### Task to carry out:
What is needed is an exact transcription of every record below.

# # # # #

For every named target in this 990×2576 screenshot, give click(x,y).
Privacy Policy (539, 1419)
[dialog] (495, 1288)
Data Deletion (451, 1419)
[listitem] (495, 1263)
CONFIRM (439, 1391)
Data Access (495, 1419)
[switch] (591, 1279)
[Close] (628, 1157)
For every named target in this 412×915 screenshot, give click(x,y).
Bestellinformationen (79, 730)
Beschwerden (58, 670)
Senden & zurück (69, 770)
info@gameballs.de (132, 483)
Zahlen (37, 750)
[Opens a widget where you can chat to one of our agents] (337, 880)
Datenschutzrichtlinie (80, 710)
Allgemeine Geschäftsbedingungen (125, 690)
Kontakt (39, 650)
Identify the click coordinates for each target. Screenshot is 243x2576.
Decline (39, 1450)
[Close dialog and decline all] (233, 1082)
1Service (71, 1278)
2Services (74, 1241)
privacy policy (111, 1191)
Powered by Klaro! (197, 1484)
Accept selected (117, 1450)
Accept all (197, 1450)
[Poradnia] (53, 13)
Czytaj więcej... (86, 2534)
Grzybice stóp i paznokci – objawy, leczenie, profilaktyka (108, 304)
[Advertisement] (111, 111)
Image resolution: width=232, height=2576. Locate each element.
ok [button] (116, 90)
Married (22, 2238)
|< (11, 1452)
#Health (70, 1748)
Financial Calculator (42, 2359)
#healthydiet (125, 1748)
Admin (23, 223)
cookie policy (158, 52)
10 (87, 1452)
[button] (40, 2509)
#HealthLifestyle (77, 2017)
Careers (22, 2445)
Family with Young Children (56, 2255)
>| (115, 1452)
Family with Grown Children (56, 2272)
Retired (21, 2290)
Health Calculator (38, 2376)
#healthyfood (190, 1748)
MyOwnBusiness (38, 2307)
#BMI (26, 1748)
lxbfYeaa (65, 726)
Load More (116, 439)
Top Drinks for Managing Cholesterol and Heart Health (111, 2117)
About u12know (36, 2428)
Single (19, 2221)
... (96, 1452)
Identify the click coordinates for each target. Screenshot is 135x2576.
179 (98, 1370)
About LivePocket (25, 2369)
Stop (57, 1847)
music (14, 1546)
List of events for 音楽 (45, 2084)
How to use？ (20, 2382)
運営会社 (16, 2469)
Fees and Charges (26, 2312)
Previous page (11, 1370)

# # # # #

### Your solution:
For every named target in this 990×2576 screenshot, give click(x,y).
Privacy Policy (539, 1419)
[dialog] (495, 1288)
Data Deletion (451, 1419)
[listitem] (495, 1263)
CONFIRM (439, 1391)
Data Access (495, 1419)
[switch] (591, 1279)
[Close] (628, 1157)
For every named target in this 412×915 screenshot, give click(x,y).
Bestellinformationen (79, 730)
Beschwerden (58, 670)
Senden & zurück (69, 770)
info@gameballs.de (132, 483)
Zahlen (37, 750)
[Opens a widget where you can chat to one of our agents] (337, 880)
Datenschutzrichtlinie (80, 710)
Allgemeine Geschäftsbedingungen (125, 690)
Kontakt (39, 650)
Identify the click coordinates for each target. Screenshot is 243x2576.
Decline (39, 1450)
[Close dialog and decline all] (233, 1082)
1Service (71, 1278)
2Services (74, 1241)
privacy policy (111, 1191)
Powered by Klaro! (197, 1484)
Accept selected (117, 1450)
Accept all (197, 1450)
[Poradnia] (53, 13)
Czytaj więcej... (86, 2534)
Grzybice stóp i paznokci – objawy, leczenie, profilaktyka (108, 304)
[Advertisement] (111, 111)
Image resolution: width=232, height=2576. Locate each element.
ok [button] (116, 90)
Married (22, 2238)
|< (11, 1452)
#Health (70, 1748)
Financial Calculator (42, 2359)
#healthydiet (125, 1748)
Admin (23, 223)
cookie policy (158, 52)
10 (87, 1452)
[button] (40, 2509)
#HealthLifestyle (77, 2017)
Careers (22, 2445)
Family with Young Children (56, 2255)
>| (115, 1452)
Family with Grown Children (56, 2272)
Retired (21, 2290)
Health Calculator (38, 2376)
#healthyfood (190, 1748)
MyOwnBusiness (38, 2307)
#BMI (26, 1748)
lxbfYeaa (65, 726)
Load More (116, 439)
Top Drinks for Managing Cholesterol and Heart Health (111, 2117)
About u12know (36, 2428)
Single (19, 2221)
... (96, 1452)
Identify the click coordinates for each target. Screenshot is 135x2576.
179 (98, 1370)
About LivePocket (25, 2369)
Stop (57, 1847)
music (14, 1546)
List of events for 音楽 (45, 2084)
How to use？ (20, 2382)
運営会社 (16, 2469)
Fees and Charges (26, 2312)
Previous page (11, 1370)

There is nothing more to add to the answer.